From the entries below, return only the lines starting at the one that contains "Aanmelden (399, 1604)" and ending at the one that contains "Artículo: CR B FRUTILLA (566, 895)", exactly as they stand.

[Extracted records Boundary: Start]

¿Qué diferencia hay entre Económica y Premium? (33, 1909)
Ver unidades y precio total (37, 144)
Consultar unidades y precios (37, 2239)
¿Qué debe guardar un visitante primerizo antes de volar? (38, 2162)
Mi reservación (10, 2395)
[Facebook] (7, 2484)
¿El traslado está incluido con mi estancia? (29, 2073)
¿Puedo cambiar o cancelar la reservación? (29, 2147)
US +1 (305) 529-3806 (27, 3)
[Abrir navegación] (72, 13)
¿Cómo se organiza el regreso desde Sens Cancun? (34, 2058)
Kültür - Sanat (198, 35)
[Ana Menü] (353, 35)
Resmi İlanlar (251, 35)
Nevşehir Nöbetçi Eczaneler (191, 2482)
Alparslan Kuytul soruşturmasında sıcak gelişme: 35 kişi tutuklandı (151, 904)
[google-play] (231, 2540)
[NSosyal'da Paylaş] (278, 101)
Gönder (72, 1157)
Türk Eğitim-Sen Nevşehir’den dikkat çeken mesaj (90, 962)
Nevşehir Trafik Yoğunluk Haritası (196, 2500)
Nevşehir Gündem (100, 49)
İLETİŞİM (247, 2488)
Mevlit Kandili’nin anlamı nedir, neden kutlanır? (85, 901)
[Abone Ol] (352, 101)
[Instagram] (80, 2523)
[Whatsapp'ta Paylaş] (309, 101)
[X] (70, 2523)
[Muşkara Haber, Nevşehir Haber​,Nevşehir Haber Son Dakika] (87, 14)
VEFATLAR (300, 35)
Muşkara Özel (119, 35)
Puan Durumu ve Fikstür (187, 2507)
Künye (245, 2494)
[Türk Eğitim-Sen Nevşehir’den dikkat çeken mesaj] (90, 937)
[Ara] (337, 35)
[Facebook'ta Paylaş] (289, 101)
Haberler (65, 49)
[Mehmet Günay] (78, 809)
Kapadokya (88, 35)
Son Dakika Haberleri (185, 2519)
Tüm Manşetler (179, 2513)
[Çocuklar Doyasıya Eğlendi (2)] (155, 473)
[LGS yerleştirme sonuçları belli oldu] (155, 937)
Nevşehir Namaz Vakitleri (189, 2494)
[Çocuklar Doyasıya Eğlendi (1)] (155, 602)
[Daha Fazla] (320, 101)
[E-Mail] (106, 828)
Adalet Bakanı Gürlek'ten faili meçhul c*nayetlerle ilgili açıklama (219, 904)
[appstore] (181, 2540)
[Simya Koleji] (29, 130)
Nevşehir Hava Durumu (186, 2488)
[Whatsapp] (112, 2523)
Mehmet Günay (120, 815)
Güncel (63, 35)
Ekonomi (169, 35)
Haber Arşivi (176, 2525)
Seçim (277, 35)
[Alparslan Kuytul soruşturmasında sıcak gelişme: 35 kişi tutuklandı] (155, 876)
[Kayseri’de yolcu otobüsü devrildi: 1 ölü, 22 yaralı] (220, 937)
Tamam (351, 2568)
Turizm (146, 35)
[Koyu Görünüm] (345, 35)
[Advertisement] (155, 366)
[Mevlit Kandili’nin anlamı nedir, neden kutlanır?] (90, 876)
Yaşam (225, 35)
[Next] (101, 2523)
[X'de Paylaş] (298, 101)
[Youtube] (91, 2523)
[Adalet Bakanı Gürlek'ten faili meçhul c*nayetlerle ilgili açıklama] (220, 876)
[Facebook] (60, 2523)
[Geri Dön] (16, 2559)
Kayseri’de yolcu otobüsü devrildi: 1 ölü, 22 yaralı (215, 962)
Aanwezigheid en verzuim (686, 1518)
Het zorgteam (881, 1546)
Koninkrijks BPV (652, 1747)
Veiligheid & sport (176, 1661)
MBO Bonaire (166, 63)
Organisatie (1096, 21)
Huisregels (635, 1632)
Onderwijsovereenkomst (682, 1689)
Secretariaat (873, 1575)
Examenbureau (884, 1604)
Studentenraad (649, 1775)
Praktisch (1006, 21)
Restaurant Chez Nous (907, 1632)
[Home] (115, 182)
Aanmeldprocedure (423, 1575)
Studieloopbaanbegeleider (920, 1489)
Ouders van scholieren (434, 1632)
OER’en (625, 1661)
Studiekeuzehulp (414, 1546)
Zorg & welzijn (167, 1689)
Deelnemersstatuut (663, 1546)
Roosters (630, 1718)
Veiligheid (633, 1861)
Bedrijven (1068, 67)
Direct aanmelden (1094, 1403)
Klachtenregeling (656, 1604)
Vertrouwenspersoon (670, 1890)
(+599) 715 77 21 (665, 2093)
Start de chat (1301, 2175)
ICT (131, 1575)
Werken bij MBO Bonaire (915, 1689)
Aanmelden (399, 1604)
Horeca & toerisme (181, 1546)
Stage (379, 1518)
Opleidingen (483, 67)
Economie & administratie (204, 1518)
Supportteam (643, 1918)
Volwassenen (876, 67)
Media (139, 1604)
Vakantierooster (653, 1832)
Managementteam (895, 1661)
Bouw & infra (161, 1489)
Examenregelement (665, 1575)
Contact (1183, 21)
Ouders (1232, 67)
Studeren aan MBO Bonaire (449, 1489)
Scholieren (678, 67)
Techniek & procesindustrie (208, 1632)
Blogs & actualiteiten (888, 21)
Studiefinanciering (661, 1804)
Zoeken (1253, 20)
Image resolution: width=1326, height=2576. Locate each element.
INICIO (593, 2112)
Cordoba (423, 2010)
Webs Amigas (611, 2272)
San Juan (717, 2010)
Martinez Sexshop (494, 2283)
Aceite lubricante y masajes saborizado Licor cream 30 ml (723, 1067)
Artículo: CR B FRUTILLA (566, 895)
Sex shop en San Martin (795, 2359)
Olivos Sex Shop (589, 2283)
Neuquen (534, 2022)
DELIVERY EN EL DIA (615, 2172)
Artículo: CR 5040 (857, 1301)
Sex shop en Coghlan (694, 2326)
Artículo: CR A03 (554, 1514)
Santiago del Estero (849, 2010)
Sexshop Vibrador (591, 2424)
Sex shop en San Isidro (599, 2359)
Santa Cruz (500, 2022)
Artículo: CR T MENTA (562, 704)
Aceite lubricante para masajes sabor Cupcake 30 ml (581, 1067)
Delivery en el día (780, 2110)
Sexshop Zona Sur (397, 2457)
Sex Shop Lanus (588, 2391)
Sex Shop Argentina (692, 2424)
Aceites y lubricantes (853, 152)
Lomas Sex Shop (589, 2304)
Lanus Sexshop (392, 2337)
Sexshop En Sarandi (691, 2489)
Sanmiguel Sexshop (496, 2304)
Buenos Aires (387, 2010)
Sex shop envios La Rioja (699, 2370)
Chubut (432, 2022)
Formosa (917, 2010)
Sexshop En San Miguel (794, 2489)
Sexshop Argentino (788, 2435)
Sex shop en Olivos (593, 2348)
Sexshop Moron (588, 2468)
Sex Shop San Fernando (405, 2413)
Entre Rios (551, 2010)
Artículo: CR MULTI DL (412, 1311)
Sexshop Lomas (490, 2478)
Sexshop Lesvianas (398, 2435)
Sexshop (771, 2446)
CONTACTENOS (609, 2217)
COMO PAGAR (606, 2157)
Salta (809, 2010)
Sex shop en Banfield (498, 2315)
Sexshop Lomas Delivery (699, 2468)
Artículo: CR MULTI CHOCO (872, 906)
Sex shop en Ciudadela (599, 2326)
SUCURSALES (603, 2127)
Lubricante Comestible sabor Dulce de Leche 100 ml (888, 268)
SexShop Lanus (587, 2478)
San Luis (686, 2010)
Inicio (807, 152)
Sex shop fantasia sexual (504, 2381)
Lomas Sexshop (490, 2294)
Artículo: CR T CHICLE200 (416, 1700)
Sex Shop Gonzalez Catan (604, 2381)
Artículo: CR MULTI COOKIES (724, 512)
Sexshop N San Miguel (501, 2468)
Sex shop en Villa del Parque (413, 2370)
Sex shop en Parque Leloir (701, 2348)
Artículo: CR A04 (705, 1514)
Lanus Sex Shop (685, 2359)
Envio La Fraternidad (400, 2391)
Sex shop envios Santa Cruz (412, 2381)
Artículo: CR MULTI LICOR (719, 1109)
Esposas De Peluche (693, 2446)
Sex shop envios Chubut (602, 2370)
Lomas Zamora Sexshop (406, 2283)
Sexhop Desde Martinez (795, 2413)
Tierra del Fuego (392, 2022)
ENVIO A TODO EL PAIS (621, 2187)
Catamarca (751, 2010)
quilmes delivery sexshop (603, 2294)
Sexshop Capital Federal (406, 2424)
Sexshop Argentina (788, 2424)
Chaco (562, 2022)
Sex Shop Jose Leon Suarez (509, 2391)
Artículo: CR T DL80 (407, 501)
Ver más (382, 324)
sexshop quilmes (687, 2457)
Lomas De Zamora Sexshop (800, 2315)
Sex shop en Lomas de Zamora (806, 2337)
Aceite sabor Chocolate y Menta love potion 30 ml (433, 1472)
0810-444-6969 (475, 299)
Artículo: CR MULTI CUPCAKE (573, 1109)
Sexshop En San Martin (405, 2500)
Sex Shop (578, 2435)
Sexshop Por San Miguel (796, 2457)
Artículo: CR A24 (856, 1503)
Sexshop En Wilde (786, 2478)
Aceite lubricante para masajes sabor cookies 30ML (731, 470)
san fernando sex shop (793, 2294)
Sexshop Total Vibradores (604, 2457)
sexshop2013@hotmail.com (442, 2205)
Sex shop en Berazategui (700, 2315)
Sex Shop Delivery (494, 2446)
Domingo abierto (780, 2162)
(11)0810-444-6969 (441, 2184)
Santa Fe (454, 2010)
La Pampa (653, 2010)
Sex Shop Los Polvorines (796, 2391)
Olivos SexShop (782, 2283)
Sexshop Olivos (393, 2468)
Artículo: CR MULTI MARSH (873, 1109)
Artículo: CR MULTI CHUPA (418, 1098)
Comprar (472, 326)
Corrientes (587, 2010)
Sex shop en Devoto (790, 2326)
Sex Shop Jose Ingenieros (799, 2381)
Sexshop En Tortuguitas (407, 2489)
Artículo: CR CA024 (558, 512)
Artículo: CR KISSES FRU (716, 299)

[Extracted records Boundary: End]

=== Finished exercise ===
Aanmelden (399, 1604)
Horeca & toerisme (181, 1546)
Stage (379, 1518)
Opleidingen (483, 67)
Economie & administratie (204, 1518)
Supportteam (643, 1918)
Volwassenen (876, 67)
Media (139, 1604)
Vakantierooster (653, 1832)
Managementteam (895, 1661)
Bouw & infra (161, 1489)
Examenregelement (665, 1575)
Contact (1183, 21)
Ouders (1232, 67)
Studeren aan MBO Bonaire (449, 1489)
Scholieren (678, 67)
Techniek & procesindustrie (208, 1632)
Blogs & actualiteiten (888, 21)
Studiefinanciering (661, 1804)
Zoeken (1253, 20)
Image resolution: width=1326, height=2576. Locate each element.
INICIO (593, 2112)
Cordoba (423, 2010)
Webs Amigas (611, 2272)
San Juan (717, 2010)
Martinez Sexshop (494, 2283)
Aceite lubricante y masajes saborizado Licor cream 30 ml (723, 1067)
Artículo: CR B FRUTILLA (566, 895)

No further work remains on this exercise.